Slow Drip

Makabe stood above me and let out a deep breath. “I am sorry to hear that you won’t accept my friendship, Wayne. I know the next few days will be difficult for you. I don’t condone the taking of any life, regardless of the crime. But if it’s any consolation, perhaps this death sentence—this terrible thing—will bring the last of us together and help us rebuild the world.”

I slowly got to my knees. I drew my hand under my nose, painting a broad, red streak of blood over my knuckles. I turned and leveled my eyes at him. “Get out.”

Makabe nodded and gathered his things. He closed the cell door, offered me a reluctant glance, then knocked on the outer door for the guard. The heavy, iron door swung open. An African guard dressed in dark-green fatigues looked in and glared at me. After Makabe was gone, the guard gave me the finger, spat on the floor, then slammed the door. A moment later the light flicked off and I was shrouded in darkness.

I stayed on my knees for a while, letting blood drip out of my nose, listening to the ship groan as it plowed through the waves toward the bottom of the world. My knees burned, but I stayed in that position, unmoving, somehow reveling in the discomfort.

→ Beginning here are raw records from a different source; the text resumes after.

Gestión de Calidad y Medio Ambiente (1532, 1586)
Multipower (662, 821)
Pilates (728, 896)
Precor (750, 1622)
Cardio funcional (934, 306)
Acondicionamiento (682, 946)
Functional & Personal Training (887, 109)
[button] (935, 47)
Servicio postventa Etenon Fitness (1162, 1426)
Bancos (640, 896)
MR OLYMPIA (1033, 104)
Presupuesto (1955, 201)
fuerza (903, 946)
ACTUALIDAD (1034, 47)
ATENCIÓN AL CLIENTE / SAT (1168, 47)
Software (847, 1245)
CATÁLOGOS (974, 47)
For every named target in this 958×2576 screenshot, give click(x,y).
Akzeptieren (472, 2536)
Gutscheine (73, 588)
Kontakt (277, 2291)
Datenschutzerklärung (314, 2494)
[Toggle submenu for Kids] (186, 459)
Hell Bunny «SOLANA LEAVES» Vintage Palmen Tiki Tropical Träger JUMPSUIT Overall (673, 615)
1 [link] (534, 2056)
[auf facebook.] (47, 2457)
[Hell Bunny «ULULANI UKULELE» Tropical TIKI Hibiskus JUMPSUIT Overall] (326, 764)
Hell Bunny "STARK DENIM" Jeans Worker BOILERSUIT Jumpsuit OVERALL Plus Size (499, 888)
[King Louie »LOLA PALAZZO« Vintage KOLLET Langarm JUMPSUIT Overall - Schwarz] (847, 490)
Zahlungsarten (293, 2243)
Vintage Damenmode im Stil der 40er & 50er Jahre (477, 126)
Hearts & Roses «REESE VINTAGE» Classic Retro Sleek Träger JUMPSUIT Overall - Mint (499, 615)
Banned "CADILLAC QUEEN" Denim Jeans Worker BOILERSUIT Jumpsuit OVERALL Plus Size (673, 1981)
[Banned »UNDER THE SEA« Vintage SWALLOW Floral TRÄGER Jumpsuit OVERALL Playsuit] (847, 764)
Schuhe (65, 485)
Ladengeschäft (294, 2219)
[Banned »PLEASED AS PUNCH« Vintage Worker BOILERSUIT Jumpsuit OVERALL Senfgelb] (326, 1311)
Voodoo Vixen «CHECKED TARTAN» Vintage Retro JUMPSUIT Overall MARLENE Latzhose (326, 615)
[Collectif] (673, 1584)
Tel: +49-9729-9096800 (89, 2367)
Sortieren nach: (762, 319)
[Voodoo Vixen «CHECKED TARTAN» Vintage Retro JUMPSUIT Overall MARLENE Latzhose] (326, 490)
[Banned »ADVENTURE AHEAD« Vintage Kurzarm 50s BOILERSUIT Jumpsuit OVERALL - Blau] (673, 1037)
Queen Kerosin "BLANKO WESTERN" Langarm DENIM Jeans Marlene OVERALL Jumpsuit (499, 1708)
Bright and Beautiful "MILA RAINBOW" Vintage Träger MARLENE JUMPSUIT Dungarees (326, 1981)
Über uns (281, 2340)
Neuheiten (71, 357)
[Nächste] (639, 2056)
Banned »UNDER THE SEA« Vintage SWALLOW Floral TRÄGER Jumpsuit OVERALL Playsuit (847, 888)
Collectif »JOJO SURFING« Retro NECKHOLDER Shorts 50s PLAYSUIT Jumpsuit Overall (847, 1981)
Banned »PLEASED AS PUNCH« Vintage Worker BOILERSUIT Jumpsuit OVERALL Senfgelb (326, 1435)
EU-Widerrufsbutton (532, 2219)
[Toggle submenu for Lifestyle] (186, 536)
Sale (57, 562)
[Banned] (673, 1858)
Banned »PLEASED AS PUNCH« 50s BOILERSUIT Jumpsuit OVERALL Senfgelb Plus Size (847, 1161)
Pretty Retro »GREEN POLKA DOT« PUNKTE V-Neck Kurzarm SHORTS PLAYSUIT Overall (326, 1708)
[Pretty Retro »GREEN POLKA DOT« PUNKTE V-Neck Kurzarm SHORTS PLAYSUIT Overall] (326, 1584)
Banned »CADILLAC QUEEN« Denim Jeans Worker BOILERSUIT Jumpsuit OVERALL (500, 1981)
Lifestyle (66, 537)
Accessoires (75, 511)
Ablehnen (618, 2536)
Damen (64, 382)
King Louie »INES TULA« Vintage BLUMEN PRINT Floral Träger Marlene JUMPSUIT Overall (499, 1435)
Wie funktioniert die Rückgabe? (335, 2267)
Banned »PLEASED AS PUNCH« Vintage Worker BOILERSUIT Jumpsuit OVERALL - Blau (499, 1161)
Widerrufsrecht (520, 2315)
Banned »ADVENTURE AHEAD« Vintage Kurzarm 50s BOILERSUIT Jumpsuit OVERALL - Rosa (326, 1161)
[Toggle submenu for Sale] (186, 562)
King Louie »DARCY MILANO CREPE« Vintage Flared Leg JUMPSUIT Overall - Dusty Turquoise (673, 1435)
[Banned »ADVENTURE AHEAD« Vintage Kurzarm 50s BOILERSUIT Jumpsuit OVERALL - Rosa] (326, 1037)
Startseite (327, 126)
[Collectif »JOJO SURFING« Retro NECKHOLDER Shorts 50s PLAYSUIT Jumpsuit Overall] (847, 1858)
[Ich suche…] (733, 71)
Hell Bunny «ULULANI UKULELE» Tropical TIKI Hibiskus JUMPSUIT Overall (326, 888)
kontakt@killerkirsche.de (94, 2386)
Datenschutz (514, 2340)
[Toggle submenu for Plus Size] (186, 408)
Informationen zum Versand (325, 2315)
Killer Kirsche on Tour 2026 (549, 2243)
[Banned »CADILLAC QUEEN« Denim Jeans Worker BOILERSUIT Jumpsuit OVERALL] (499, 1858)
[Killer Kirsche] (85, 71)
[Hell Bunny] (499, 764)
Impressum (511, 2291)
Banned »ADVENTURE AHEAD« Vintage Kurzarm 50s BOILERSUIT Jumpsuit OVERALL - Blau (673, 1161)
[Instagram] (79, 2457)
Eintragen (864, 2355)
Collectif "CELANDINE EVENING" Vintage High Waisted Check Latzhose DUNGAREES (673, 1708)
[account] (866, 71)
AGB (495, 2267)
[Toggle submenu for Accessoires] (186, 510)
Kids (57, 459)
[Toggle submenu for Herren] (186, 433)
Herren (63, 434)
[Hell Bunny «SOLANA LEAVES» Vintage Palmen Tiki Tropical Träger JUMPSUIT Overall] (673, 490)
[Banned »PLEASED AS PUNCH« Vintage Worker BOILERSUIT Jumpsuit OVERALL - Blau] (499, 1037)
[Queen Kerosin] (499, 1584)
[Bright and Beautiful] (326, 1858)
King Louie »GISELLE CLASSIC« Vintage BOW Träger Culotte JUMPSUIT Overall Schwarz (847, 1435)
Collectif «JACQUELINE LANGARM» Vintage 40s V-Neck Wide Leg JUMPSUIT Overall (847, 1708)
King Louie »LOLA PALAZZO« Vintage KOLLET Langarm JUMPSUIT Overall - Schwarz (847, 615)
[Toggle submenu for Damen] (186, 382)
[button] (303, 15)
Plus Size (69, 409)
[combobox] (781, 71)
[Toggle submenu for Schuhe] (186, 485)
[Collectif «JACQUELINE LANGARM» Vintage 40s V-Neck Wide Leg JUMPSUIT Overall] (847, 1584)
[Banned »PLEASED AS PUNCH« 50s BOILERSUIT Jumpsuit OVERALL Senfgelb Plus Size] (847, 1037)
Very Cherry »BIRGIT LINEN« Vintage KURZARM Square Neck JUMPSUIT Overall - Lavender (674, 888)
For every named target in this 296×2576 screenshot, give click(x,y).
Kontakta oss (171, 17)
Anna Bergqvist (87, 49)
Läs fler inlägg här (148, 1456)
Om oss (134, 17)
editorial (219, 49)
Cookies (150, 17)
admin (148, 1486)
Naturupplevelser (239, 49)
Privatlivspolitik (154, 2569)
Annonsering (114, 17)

Pain had become a constant companion in the past few months. I’d been beaten, experimented on, starved, drugged, frozen, dumped into frigid seas, infected, and had my thumb savagely ripped off. Short of being drawn and quartered, I doubted there was any kind of pain I could be subjected to that I wasn’t already intensely familiar with. But it wasn’t all bad. Starvation I could do without, but the beatings I’d grown accustomed to. Brutal, reoccurring pain really opens your eyes. It focuses the mind. If you feel good for too long, things start to lose their meaning. You get bored. You lose purpose.

Pain fixes that.

I let the pain from my jaw, my back, and my ribs wash over me. I welcomed it in, and let it go, time and time again. Blood continued its slow drip from my nose, softly tapping the floor. I counted the drips as they grew fewer and farther between. A steady tap every two seconds became somewhere between two and three. Then four seconds. Five….

I sat back on my hands and stared into the darkness. Wonderful, black nothingness. No shape, no color, no depth—just pure, caged absence… patiently waiting to get out and roll over everything.

I raised my hands in front of my chest and gave it a push.